Chanel

Fall 2025 Couture Fashion Show Review


Dear Chanel, We’re Tired of Waiting.

Chanel‘s Fall 2025 couture fashion show review

By Mackenzie Richard Zuckerman


Yesterday, Daniel Roseberry used his Schiaparelli show notes to pit Coco Chanel’s “functional elegance” against Elsa Schiaparelli’s “imaginative fantasy.” The comparison sounded like a challenge, and it echoed through the Grand Palais Salon this morning as Chanel unveiled its latest couture chapter. Sadly, instead of answering Roseberry with a bold retort, the house offered barely a polite nod—beautiful, impeccably made, but largely risk-averse. Chanel’s culture, once defined by audacity, now feels like it’s holding its breath until Matthieu Blazy arrives.

Legacy isn’t a life-raft; it’s ballast if no one steers the ship.

THE COLLECTION

THE WOW FACTOR
4
THE ENGAGEMENT FACTOR
5
THE STYLING
4
THE CRAFTSMANSHIP
7
THE RETAIL READINESS
6

THE VIBE

The Showstopper


Chanel broke the 55-look threshold last season; this time we got just 48. Fewer looks, but not sharper ideas. Of those 48, a full third (looks 6, 8 – 11, 13 – 15, 17, 19 – 22, 26 – 27, 29, 42) revolved around the house’s classic tweed jacket—minutely tweaked, lovingly hand-finished, yet visually indistinguishable from iterations we’ve catalogued for years. The cumulative effect was déjà vu in high definition.

Look 46 supplied the clearest counter-argument: a sheer organza duster left half-buttoned so a diagonal line of crystal studs framed a bare torso, its floor-skimming skirt frosted with camellia-rosette appliqué—fragile, yes, but quietly subversive. Looks 24 and 25 chased a fresher energy: the first teamed a blossom-encrusted black tank with a swooping ivory satin wrap-skirt and stompy boots; the second stacked a jewel-box, garnet-sequin bolero over a wine-red draped dress for baroque-meets-rock swagger. Look 36 proved Chanel can still weaponise tweed: a long, belted coat-dress shot through with snowy flecks and topped by a plush shearling collar—a monochrome study as crisp as an Alpine dawn.
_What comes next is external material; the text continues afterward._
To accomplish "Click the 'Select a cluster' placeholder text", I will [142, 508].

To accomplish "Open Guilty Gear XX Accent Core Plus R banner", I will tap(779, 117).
These sparks show the atelier can evolve the code when it tries.

Chanel proved it can still whisper innovation—then promptly turned up the volume on repetition.

The show’s mise-en-scène hinted at narrative depth. Sofia Coppola, now a semi-official “friend of the house,” produced a limited photo book and sat front-row, but her cinematic eye barely registered on the runway. Chanel keeps hiring her taste yet under-utilising her intellect—the very quality Coco prized in her own circle of modernists.

THE DIRECTION

THE ON-BRAND FACTOR
7
THE BRAND EVOLUTION
1
THE PRESENTATION
4

THE WRAP UP

Craft alone cannot carry a couture house that once rewrote fashion’s grammar.
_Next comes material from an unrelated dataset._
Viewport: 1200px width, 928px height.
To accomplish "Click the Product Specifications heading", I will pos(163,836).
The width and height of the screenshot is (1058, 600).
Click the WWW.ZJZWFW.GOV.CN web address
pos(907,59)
Chanel’s privilege is enormous: staggering resources, generational goodwill, and codes every design student can sketch from memory. But privilege without provocation breeds ubiquity.
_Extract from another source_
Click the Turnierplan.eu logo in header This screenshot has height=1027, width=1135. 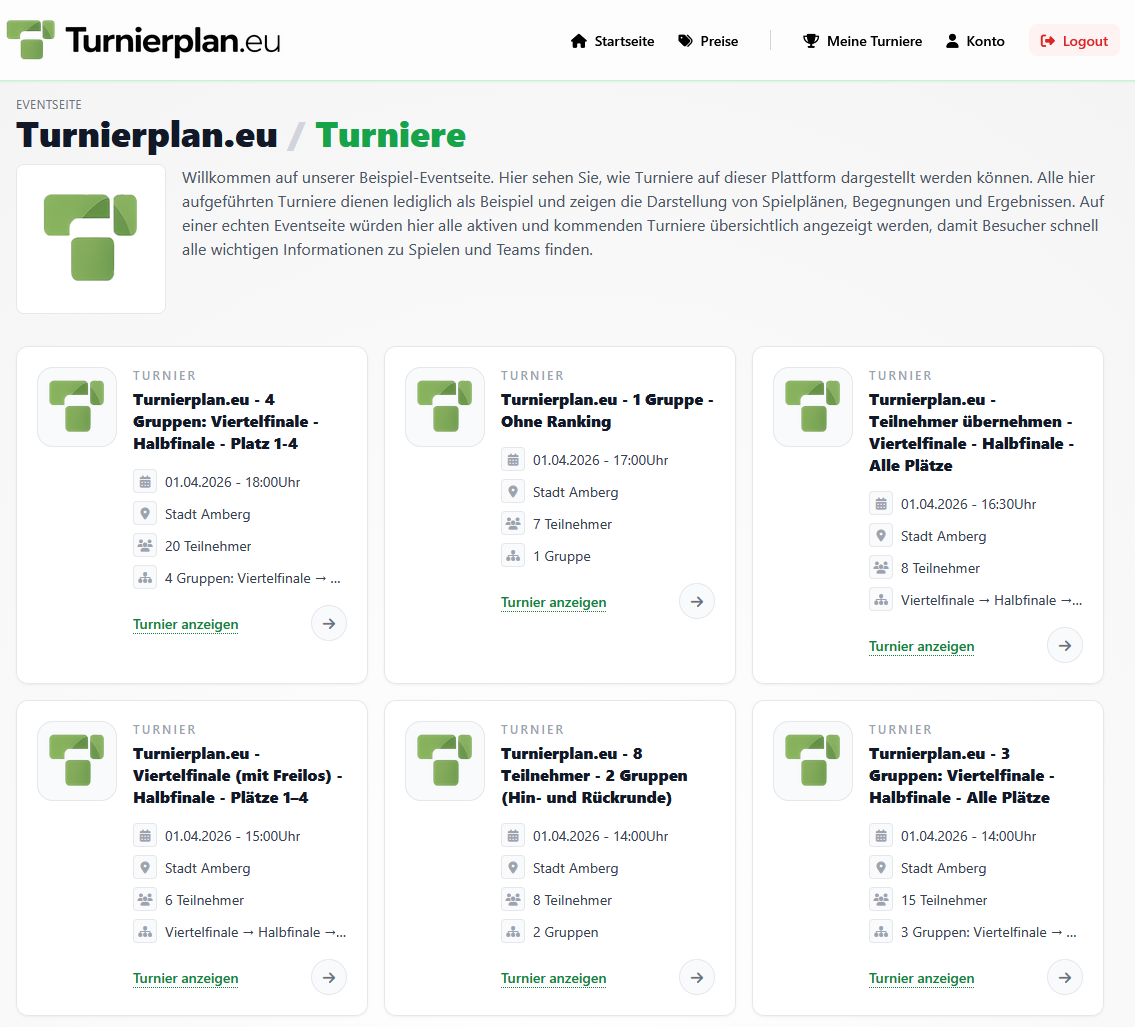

Today’s collection tells us only that Chanel can still make exquisite clothes. We already knew that.

Until Blazy’s debut, the house risks drifting—commercially safe, culturally quiet. Luxury may buy time, but it cannot buy relevance. Relevance demands opinion, friction, a willingness to offend before it bores. Chanel invented that playbook; now it needs to read its own history more dangerously.

Craft is Chanel’s birthright; risk must be its rebirth.